Start of Records for processing

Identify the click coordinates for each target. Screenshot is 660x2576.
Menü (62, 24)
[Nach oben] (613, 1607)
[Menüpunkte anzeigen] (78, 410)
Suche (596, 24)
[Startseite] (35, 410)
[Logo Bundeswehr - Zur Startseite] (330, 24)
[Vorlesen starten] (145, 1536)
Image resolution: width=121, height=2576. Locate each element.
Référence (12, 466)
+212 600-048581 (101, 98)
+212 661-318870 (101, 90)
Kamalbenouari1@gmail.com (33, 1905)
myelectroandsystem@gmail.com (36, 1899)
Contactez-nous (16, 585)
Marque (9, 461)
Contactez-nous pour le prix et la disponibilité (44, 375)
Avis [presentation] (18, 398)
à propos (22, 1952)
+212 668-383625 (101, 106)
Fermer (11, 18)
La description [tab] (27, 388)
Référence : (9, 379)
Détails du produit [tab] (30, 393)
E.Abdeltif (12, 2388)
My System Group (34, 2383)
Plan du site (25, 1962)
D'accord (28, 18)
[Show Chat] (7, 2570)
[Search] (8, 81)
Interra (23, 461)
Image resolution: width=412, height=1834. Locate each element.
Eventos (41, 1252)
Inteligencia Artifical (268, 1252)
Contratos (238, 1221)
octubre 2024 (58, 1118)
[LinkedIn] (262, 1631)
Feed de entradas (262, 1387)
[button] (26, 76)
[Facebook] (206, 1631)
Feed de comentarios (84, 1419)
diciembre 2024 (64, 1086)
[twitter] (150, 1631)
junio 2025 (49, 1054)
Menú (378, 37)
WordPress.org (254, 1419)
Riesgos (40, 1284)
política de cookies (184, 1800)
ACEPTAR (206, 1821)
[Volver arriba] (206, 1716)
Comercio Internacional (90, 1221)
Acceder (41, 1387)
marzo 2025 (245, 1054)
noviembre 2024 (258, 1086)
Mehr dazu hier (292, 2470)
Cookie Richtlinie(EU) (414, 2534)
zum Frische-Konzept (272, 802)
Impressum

End of Records for processing

Activity
Would you copy out exactly the lines from the one holding "[Startseite] (35, 410)" through the end of the entries above, both ends included?

Written solution
[Startseite] (35, 410)
[Logo Bundeswehr - Zur Startseite] (330, 24)
[Vorlesen starten] (145, 1536)
Image resolution: width=121, height=2576. Locate each element.
Référence (12, 466)
+212 600-048581 (101, 98)
+212 661-318870 (101, 90)
Kamalbenouari1@gmail.com (33, 1905)
myelectroandsystem@gmail.com (36, 1899)
Contactez-nous (16, 585)
Marque (9, 461)
Contactez-nous pour le prix et la disponibilité (44, 375)
Avis [presentation] (18, 398)
à propos (22, 1952)
+212 668-383625 (101, 106)
Fermer (11, 18)
La description [tab] (27, 388)
Référence : (9, 379)
Détails du produit [tab] (30, 393)
E.Abdeltif (12, 2388)
My System Group (34, 2383)
Plan du site (25, 1962)
D'accord (28, 18)
[Show Chat] (7, 2570)
[Search] (8, 81)
Interra (23, 461)
Image resolution: width=412, height=1834. Locate each element.
Eventos (41, 1252)
Inteligencia Artifical (268, 1252)
Contratos (238, 1221)
octubre 2024 (58, 1118)
[LinkedIn] (262, 1631)
Feed de entradas (262, 1387)
[button] (26, 76)
[Facebook] (206, 1631)
Feed de comentarios (84, 1419)
diciembre 2024 (64, 1086)
[twitter] (150, 1631)
junio 2025 (49, 1054)
Menú (378, 37)
WordPress.org (254, 1419)
Riesgos (40, 1284)
política de cookies (184, 1800)
ACEPTAR (206, 1821)
[Volver arriba] (206, 1716)
Comercio Internacional (90, 1221)
Acceder (41, 1387)
marzo 2025 (245, 1054)
noviembre 2024 (258, 1086)
Mehr dazu hier (292, 2470)
Cookie Richtlinie(EU) (414, 2534)
zum Frische-Konzept (272, 802)
Impressum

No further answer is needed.